SOURCE TEXT:
>>>>>

Most read articles on A/B testing

Most read articles on A/B testing

While my book contains my best work and my latest takes on statistical issues in A/B testing, the many articles I've written over the years remain a treasure trove for those willing to delve into A/B testing stats. Here I'll share a list of them, sorted by most read to least read (in 2019), with brief notes on each:

  1. Statistical Significance in A/B Testing – a Complete Guide - unsurprisingly the most important concept for any statistical analysis gets the most attention from readers. If you want to understand p-values, significance thresholds, statistical significance, how these help us quantify uncertainty and what caveats you should be aware of while using them, it is a solid read. doubtedly the
  2. One-tailed vs Two-tailed Tests of Significance in A/B Testing - a crucial reading for anyone looking to refine their use of significance tests and confidence intervals. It can help you improve the efficiency of your A/B tests (if you were using two-tailed ones so far) and to make sure the statistical hypotheses you use align with the business questions being posed. I've refined my arguments and exposition over the years and even spun off a separate website (onesided.org) where the more scientifically curious can dig into more than a dozen articles dedicated to various aspects of the topic.
  3. Confidence Intervals & P-values for Percent Change / Relative Difference - happy to see this one so high up, as the issue of using a statistical model for absolute change while inferring about relative change is, I believe, as rampant as it has ever been. Looking at this numbers, I hope more people today realize the need to use the correct statistical model when speaking about lift, percent improvement, etc.
  4. Statistical Significance for Non-Binomial Metrics – Revenue per User, AOV, etc. - more and more CROs realize that using various Conversion rates as KPIs is no good when there is variability in AOV. While continuous metrics do pose some complications, metrics like Average Revenue Per User (ARPU) provide for much more informative A/B test outcomes.
  5. The Importance of Statistical Power in Online A/B Testing - statistical power, naturally taking its place just below a bunch of articles dealing with type I error. While the type II error which limits the number of false negatives is the less important of the two, it is still crucial to understand it. It is also the more difficult concept. I see many misconceptions and misunderstandings related to a concept tightly related to power - the minimum detectable effect (MDE) which I dub minimum effect of interest (MEI) or minimum reliable detectable effect (MRDE) in an effort to curb those.

<<<<<

SUPPLIED INFORMATION:

>>>>>

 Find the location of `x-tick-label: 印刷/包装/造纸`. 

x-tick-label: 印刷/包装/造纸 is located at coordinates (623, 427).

<<<<<

TASKS TO CARRY OUT:
A – Return the passage of the A/B testing article list from "5. The Importance" up to and including "to curb those.", copied word for word.
B – In the A/B testing article list, what is the name of the separate website spun off for the one-tailed versus two-tailed testing topic?

SOLUTIONS:
A –
5. The Importance of Statistical Power in Online A/B Testing - statistical power, naturally taking its place just below a bunch of articles dealing with type I error. While the type II error which limits the number of false negatives is the less important of the two, it is still crucial to understand it. It is also the more difficult concept. I see many misconceptions and misunderstandings related to a concept tightly related to power - the minimum detectable effect (MDE) which I dub minimum effect of interest (MEI) or minimum reliable detectable effect (MRDE) in an effort to curb those.

B – onesided.org